21 Sep Meadham Kirchhoff SS15: Pretty In Punk
Punk redefined for the social media age.
If the models who walked the Meadham Kirchhoff runway looked as though they’d just walked in off the street, it’s because they had. Each had answered the call to an open casting at the brand’s studio last weekend. The only specification? “Typical model looks not required”. Meadham Kirchhoff are known for being refreshingly pro-outsider, with no time for arbitrary gender definitions or worries about size. As well as demonstrating these principles, its new street army showed how this joyfully haphazard cyber-punk uniform could have a place beyond the pageantry of Fashion Month.
And this was punk in its true form, i.e. more than just ripped t-shirts and safety pins (although, yes, they did feature). Entitled “Reject Everything,” the collection followed in the bootsteps of Vivienne Westwood (who the shownotes referred to as a “genius,” acknowledging “the obvious and undeniable influence that Dame Westwood has had on this collection”). Partners and design duo Edward Meadham and Benjamin Kirchhoff were raging against the machine; specifically, the intolerance, homophobia and misogyny that still exists in the world.
“Freedom is not true,” Meadham told Dazed after the show. “There’s no such thing as freedom. We live in this disgusting culture where freedom is this myth that everybody sort of believes in. There’s no equality. Women still don’t have full equal rights. Homosexuals still don’t have full equal rights. I have people shout at me every single place I go. It’s apparently fine for people to bother women, to rape women, to bother homosexuals and I’m sick of it really.”
In researching this collection, Meadham spent a lot of time reading about the punk era, and watching snippers of his favourite bands on YouTube. Viv Albertine, front woman of feminist punk outfit The Slits, ended up being a huge influence. Indeed, the hand-scrawled booklet left on each guest’s chair listed Albertine under the “Love” banner, along with Maya Angelou, mothers, Ru Paul, femmes, queens and The Queen. By contrast, the “Hate” list included men who drive white vans, construction workers, fathers, pro-lifers, Putin, UKIP, celebrity culture and Women Against Feminism.
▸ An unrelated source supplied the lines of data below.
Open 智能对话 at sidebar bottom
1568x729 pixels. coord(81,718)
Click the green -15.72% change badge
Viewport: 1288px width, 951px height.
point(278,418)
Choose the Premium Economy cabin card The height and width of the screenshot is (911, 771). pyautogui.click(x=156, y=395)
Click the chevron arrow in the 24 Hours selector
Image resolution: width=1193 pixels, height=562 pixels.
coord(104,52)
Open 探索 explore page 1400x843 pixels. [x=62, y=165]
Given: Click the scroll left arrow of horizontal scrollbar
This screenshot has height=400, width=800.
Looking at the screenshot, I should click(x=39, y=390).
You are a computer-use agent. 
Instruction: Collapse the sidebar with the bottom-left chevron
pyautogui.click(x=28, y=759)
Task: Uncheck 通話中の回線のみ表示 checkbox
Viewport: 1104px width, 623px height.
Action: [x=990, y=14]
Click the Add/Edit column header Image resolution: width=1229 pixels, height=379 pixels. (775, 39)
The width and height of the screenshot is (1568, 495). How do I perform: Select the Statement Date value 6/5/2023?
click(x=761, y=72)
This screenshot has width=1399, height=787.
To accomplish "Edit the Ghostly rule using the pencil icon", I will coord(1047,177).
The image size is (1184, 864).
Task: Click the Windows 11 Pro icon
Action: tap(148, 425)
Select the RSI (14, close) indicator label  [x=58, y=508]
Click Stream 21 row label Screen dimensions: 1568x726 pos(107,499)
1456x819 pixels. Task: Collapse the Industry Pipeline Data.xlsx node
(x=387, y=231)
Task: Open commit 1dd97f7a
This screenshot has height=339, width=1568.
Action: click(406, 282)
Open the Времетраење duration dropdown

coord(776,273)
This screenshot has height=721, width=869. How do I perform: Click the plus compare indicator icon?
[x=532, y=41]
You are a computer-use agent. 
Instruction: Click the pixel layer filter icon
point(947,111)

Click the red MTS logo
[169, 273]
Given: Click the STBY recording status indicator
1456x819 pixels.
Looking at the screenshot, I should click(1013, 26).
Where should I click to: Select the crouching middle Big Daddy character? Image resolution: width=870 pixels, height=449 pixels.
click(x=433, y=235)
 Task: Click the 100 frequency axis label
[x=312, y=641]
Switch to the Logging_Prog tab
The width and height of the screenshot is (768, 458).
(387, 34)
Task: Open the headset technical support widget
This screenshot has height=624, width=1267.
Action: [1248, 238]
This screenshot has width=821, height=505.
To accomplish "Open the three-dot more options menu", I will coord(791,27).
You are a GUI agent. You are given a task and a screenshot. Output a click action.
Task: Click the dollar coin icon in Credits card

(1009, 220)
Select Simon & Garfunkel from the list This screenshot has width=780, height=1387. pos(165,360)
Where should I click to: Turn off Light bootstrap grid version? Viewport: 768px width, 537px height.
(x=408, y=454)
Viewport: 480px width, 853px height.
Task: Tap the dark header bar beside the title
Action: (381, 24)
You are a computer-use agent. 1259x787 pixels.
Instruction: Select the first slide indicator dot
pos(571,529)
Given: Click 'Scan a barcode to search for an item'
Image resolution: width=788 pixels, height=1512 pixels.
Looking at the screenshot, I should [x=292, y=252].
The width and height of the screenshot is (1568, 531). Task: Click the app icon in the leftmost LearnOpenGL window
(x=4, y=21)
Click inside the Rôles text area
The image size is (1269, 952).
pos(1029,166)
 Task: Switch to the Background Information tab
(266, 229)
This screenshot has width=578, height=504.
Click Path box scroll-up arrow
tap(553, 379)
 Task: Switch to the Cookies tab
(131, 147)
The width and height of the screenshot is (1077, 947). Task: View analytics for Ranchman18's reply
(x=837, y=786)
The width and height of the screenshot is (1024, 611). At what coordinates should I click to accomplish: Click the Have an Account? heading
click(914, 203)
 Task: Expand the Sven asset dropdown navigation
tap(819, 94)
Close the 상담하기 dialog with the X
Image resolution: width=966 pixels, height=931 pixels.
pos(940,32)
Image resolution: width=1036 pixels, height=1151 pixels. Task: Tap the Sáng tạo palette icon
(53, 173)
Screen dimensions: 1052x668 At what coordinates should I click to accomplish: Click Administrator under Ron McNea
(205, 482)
While this collection was undoubtedly more personal to Meadham (the result of both designers working on solo projects in the months leading up to the show), its message will resonate far beyond the fashion circuit. While Westwood’s brand of punk was anti-establishment and unapologetically angry, Meadham Kirchhoff’s is life-affirming, filled with a desire to break down the conventions that keep the marginalised down.
The takeaway from Meadham Kirchhoff SS15? If you still think that fashion is a frivolous pastime with no social message and little cultural relevance, you’re wrong.